Removing safety hazards
Removing any safety hazards should be a priority on your kitten checklist. Kitten-proof your home to remove any sharp objects, exposed wires, balls of string, batteries, things that can fall off shelves, harmful chemicals, toxic plants or tiny things that can be swallowed. Kittens are naturally curious creatures, so it’s important they are safe whilst exploring all corners of your home.
Create a safe space
Welcoming your kitten can be an exciting time for you, but your kitten may feel wary in the first few days. It’s important to create a safe space for them so they feel comfortable to explore when they are ready. You can keep them in one area to begin with, until they’re ready to explore other parts of the house. There are feline diffusers you can purchase which release a scent similar to pheromones, which your kitten will recognise from their cat mother. A pheromone spray is another thing you can buy for a new kitten to spray on their bedding which should help settle them in.
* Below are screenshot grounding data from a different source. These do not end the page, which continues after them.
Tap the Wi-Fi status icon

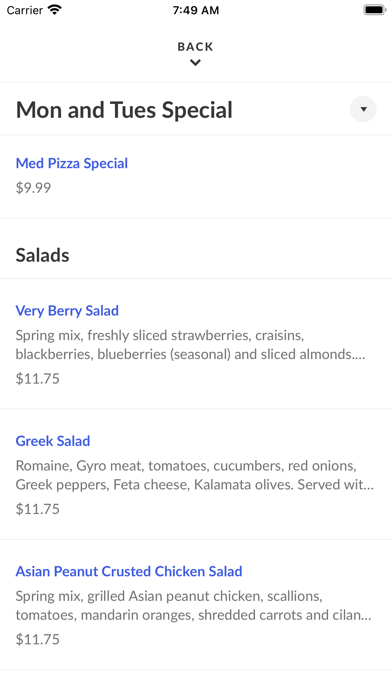[55, 10]
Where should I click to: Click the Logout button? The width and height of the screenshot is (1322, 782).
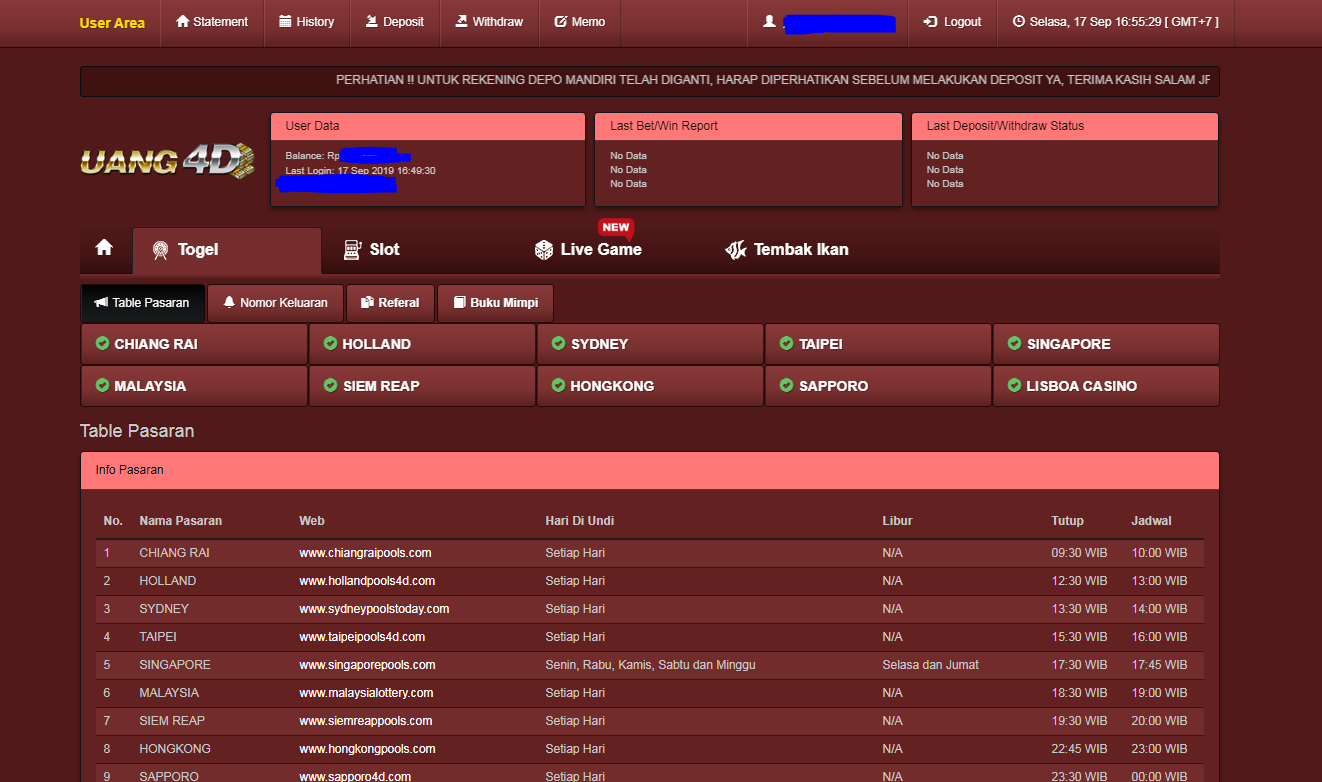(951, 20)
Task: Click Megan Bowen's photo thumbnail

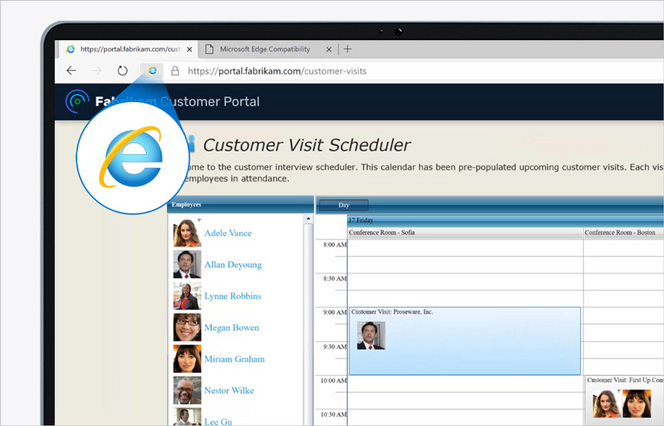Action: tap(187, 327)
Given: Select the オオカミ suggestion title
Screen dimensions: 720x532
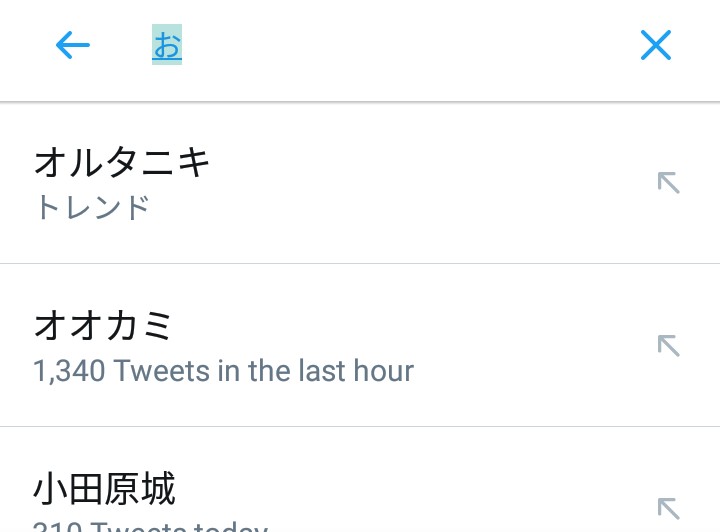Looking at the screenshot, I should point(104,325).
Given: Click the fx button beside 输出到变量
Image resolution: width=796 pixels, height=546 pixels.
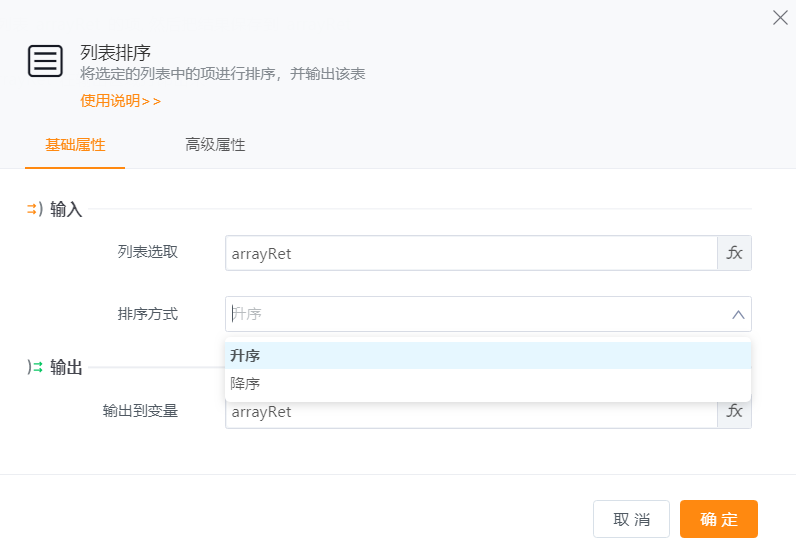Looking at the screenshot, I should pyautogui.click(x=734, y=411).
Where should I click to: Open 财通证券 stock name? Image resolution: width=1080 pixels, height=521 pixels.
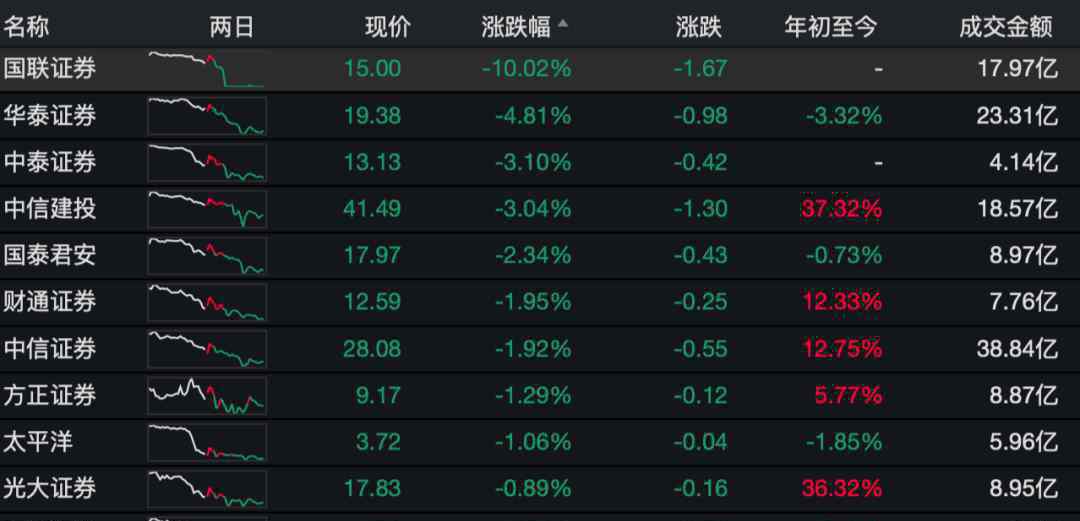point(50,302)
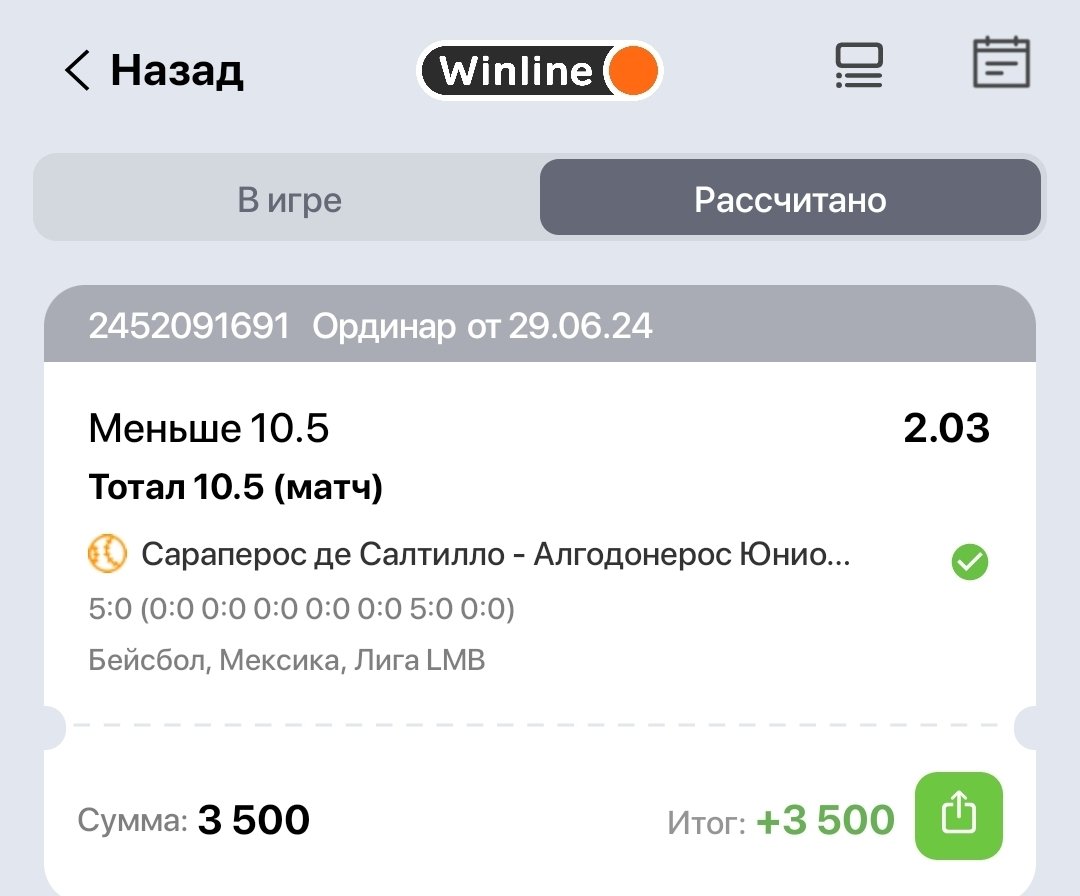1080x896 pixels.
Task: Switch to the В игре tab
Action: tap(290, 200)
There are many things to consider before bringing home a new cat, including the cost of owning cats as you can see from our extensive new kitten checklist above. This is why it’s essential to make an informed decision, as kittens are a long-term financial commitment and need to be looked after with care. Hopefully our kitten checklist provides some guidance on what to buy for your new kitten, and your new feline friend will settle down in no time.
New kitten arrival FAQ’s
What is the first thing you should do when you get a kitten?
The first thing you should do when you get a kitten is provide food, water, litter and bedding, and give plenty of space at first to avoid overwhelming them. You should open the door of their travel carrier, so your kitten can come out by themselves when they’re ready.
Where should a kitten sleep on the first night in a new home?
On the first night in their new home, it’s best if a kitten sleeps near you. Your kitten will likely be nervous in their new environment, and by keeping them close they will feel reassured and begin to develop a strong attachment with you.
When should you take your new kitten to the vet?
Usually, you should take your kitten to the vet at around 6 weeks old, although it’s best to ask your local vet when you call to register your new kitten. They will advise on appointments for vaccinations and microchipping, as well as a general health check-up.